/---

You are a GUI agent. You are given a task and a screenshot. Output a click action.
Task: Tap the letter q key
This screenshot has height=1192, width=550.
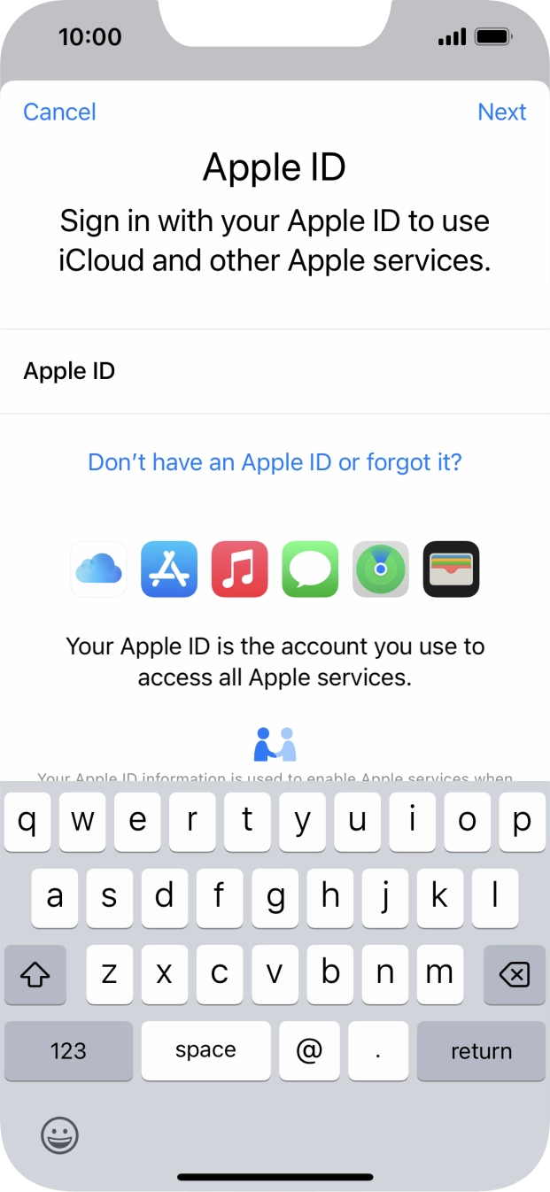click(27, 822)
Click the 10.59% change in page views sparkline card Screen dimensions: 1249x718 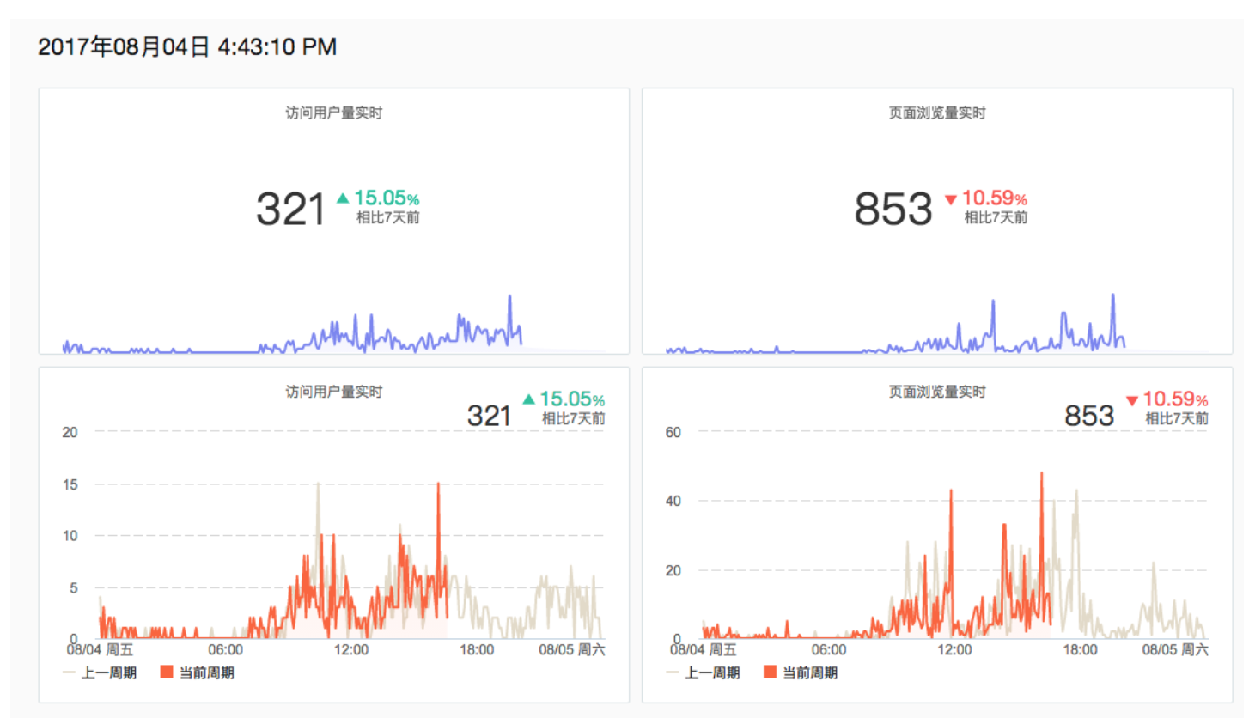tap(994, 198)
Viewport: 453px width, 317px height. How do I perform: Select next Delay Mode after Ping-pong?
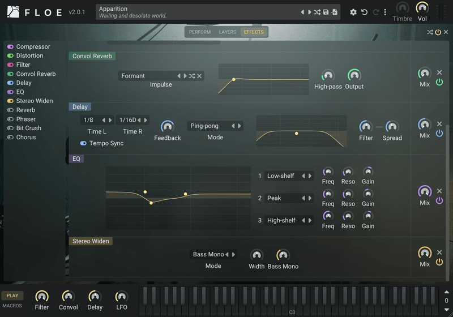[x=240, y=126]
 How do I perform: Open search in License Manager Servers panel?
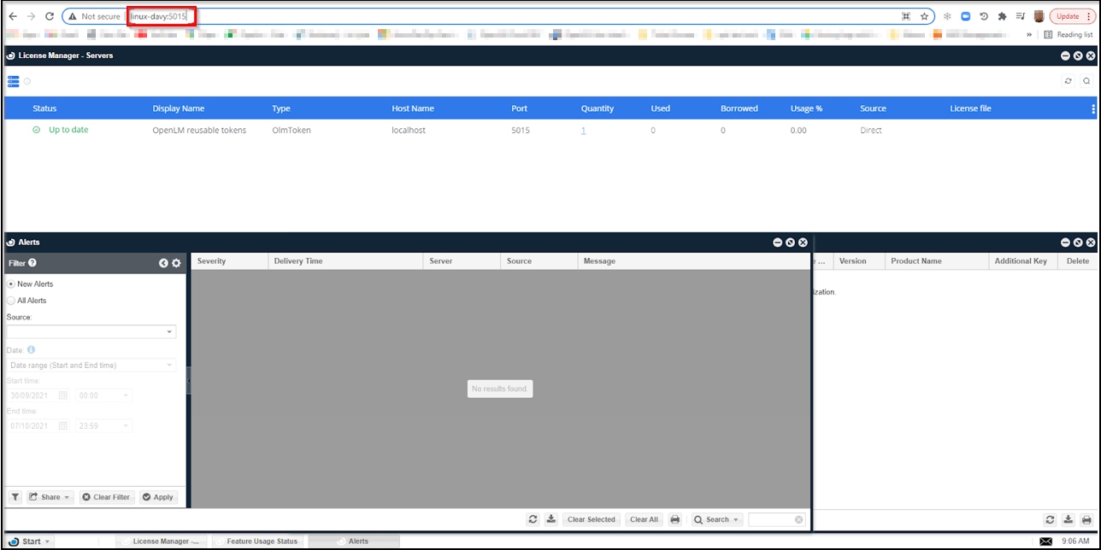click(1086, 81)
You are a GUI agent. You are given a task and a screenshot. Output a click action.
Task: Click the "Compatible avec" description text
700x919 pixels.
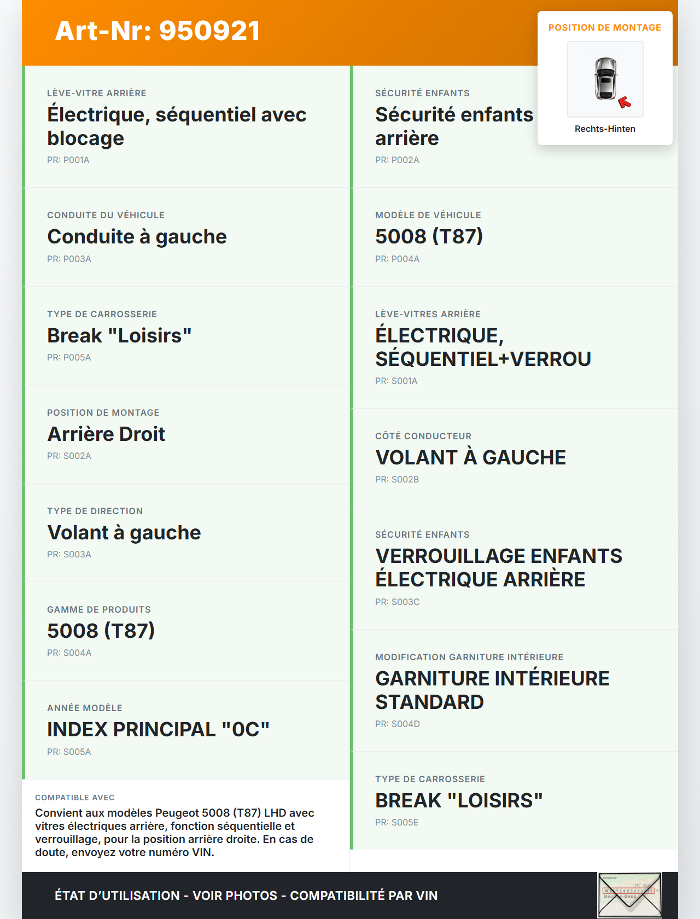point(175,832)
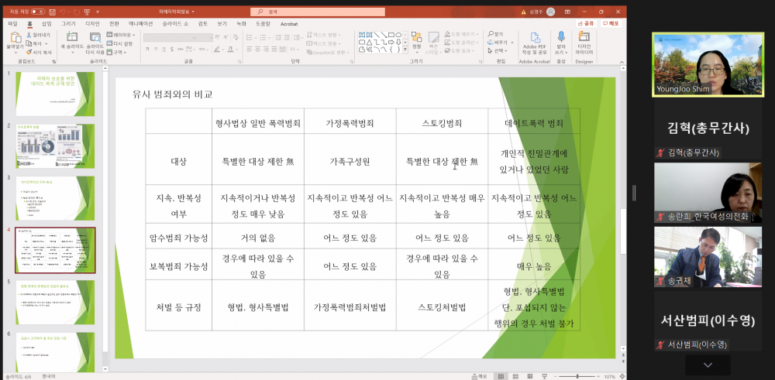Click the Find (찾기) tool
Viewport: 775px width, 380px height.
pyautogui.click(x=496, y=34)
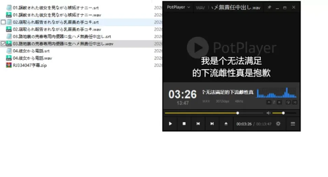This screenshot has width=328, height=177.
Task: Click the yellow seek bar handle
Action: 238,113
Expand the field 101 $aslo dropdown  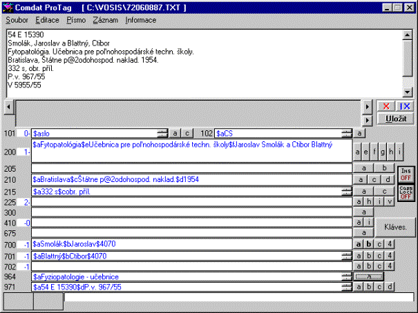tap(162, 133)
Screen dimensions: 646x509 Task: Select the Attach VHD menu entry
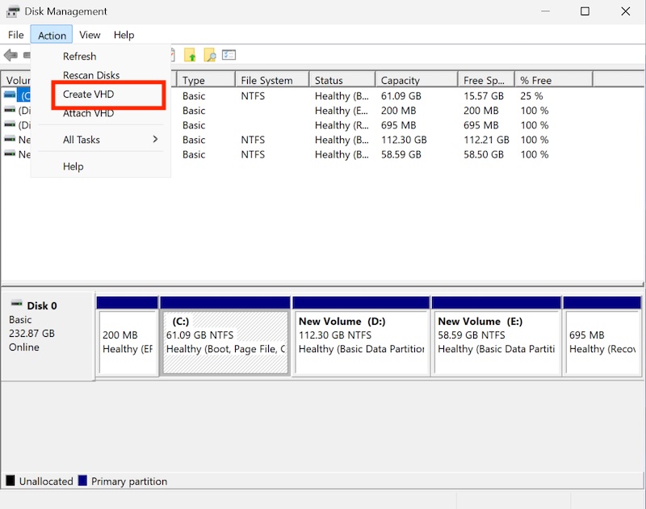coord(88,112)
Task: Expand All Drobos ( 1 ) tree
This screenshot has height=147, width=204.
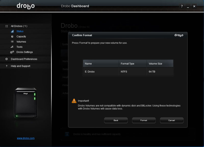Action: (x=19, y=26)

\---

Nothing but the lines from the one that contains "Screen dimensions: 646x509" through the end of the material above is to be reproduced, exactly and without pictures.

(Result for this task)
Screen dimensions: 646x509 Task: Select the Attach VHD menu entry
coord(88,112)
Task: Expand All Drobos ( 1 ) tree
This screenshot has height=147, width=204.
Action: (x=19, y=26)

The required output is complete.